Material provided »
★ ★ ★
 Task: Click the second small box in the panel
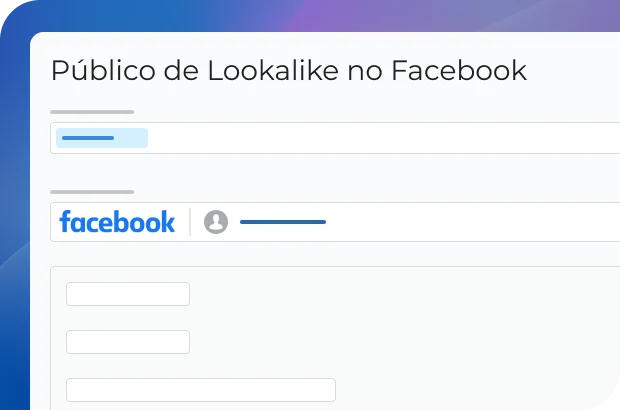(x=128, y=342)
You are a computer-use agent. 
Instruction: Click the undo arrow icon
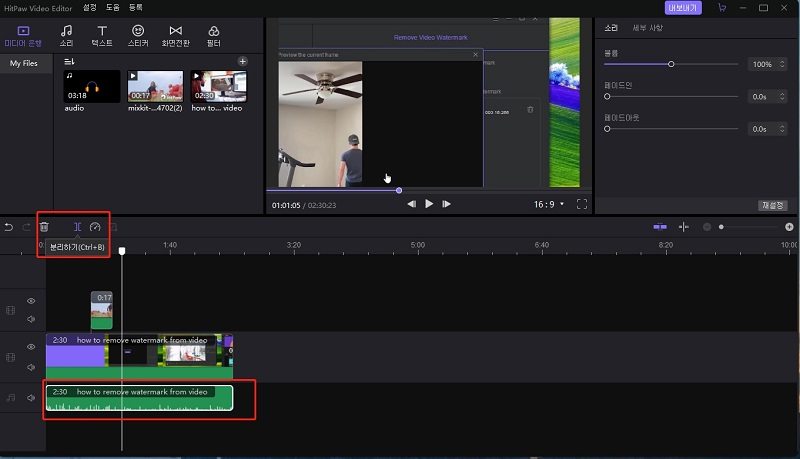(9, 227)
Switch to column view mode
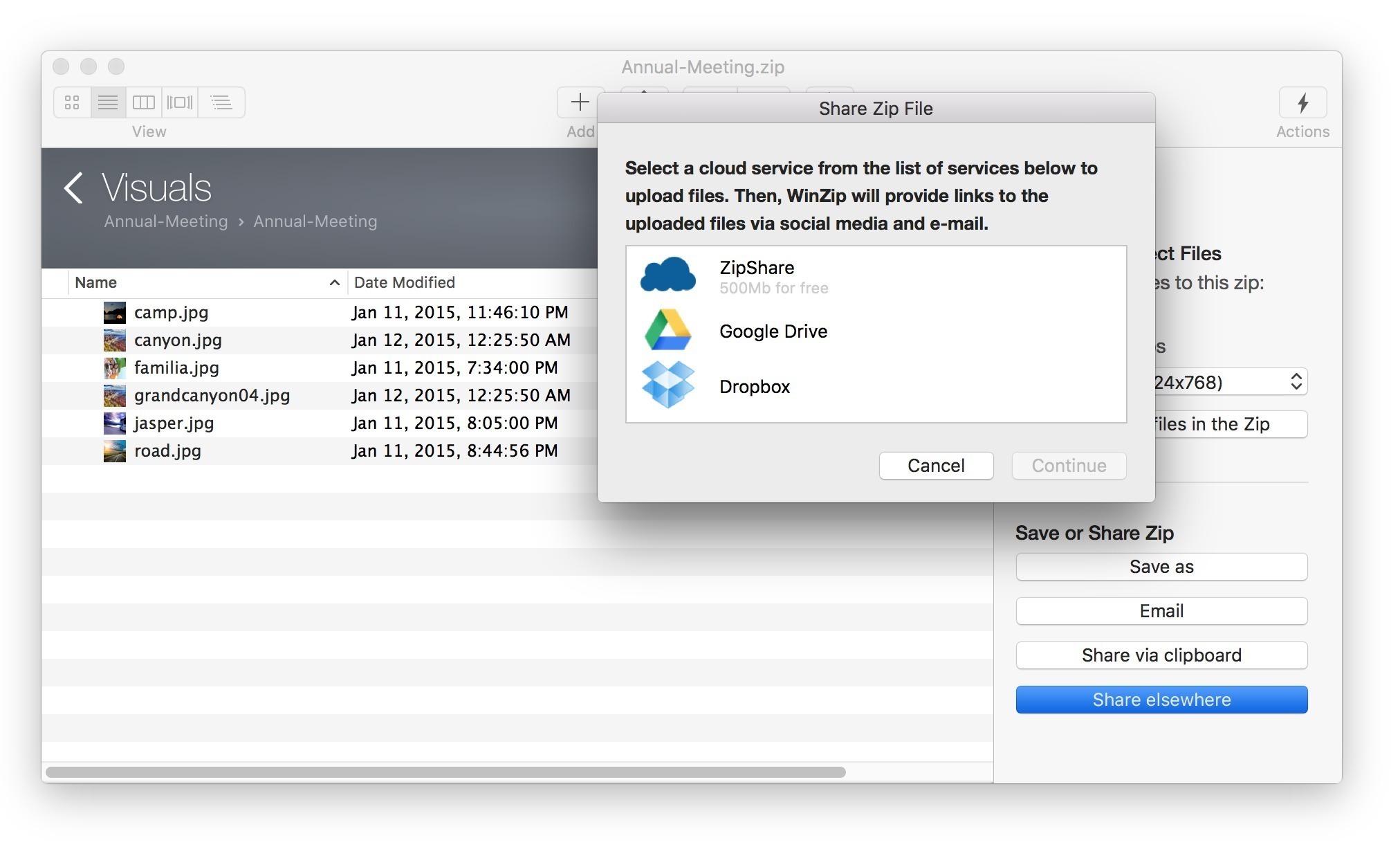Screen dimensions: 1400x847 coord(144,102)
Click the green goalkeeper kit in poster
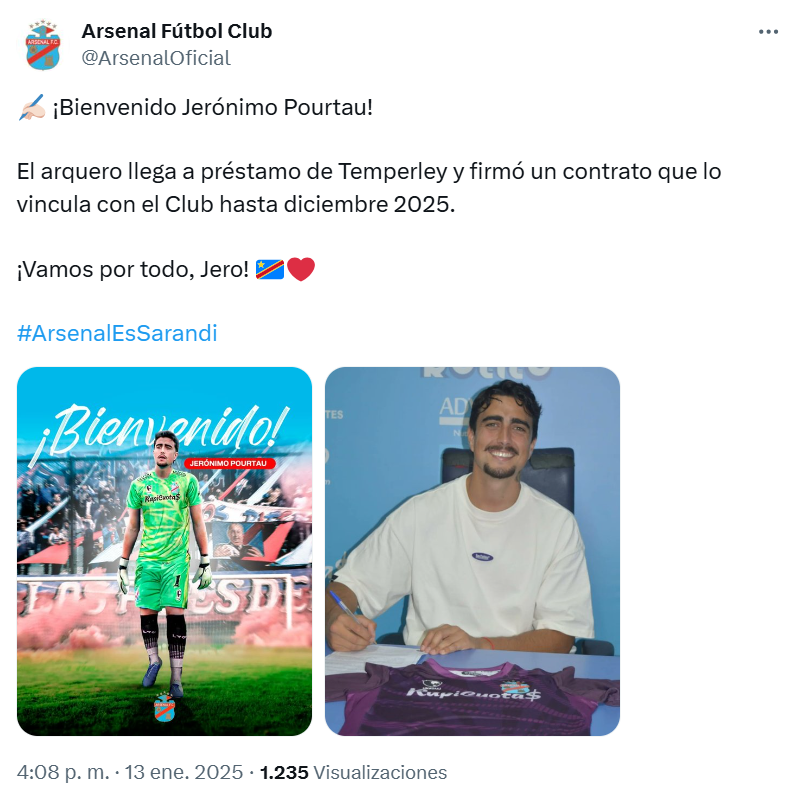The width and height of the screenshot is (793, 805). [x=163, y=539]
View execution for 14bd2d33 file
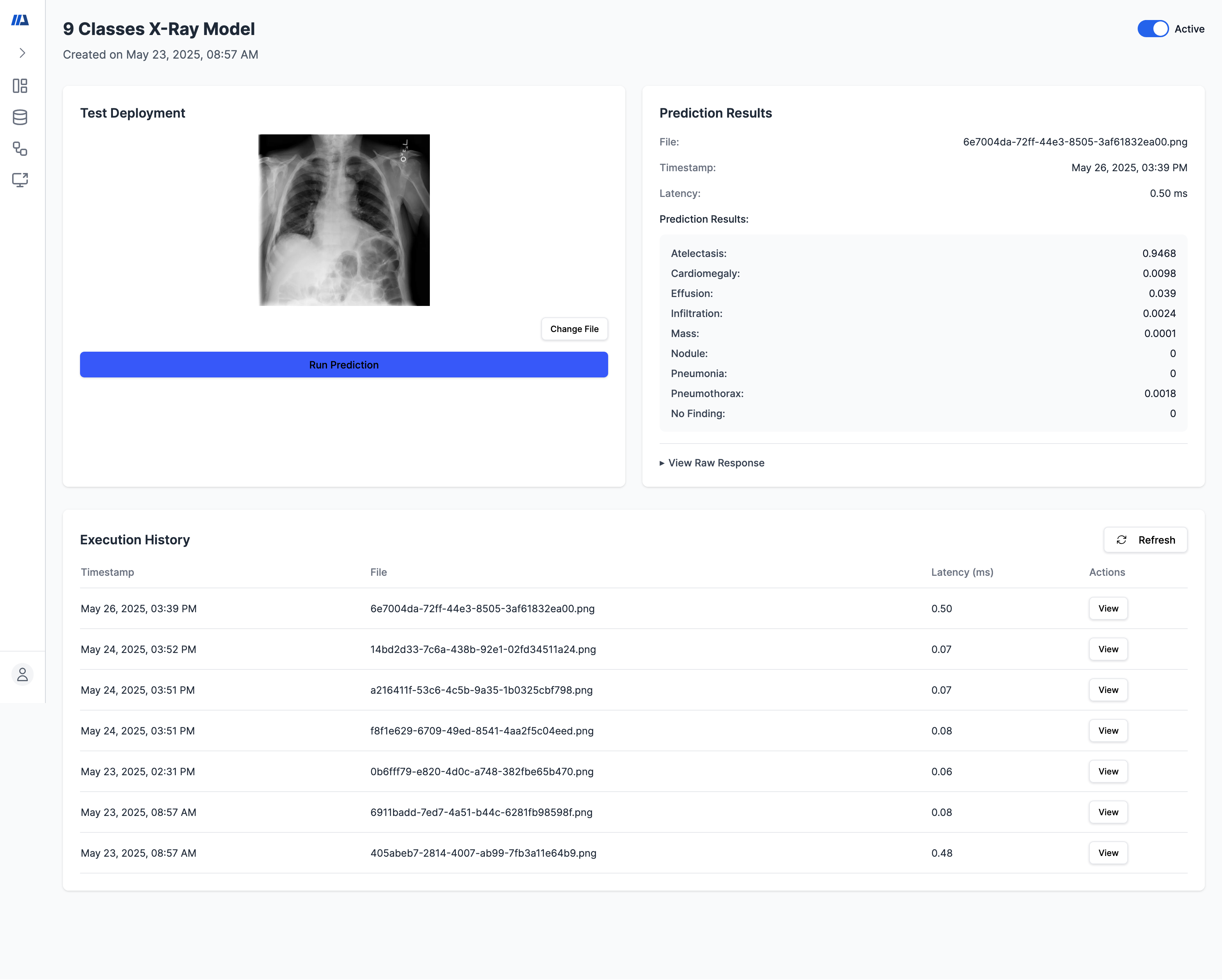 [1108, 649]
★ ★ ★
Problem details » Return every one of the records above word for word, leaving out the pictures.

Solved exercise »
 Task: Click the second small box in the panel
(x=128, y=342)
You are a computer-use agent. 
Instruction: Click the undo arrow icon
(9, 227)
Switch to column view mode
Screen dimensions: 1400x847 coord(144,102)
Click the green goalkeeper kit in poster
The width and height of the screenshot is (793, 805). [x=163, y=539]
View execution for 14bd2d33 file
 [1108, 649]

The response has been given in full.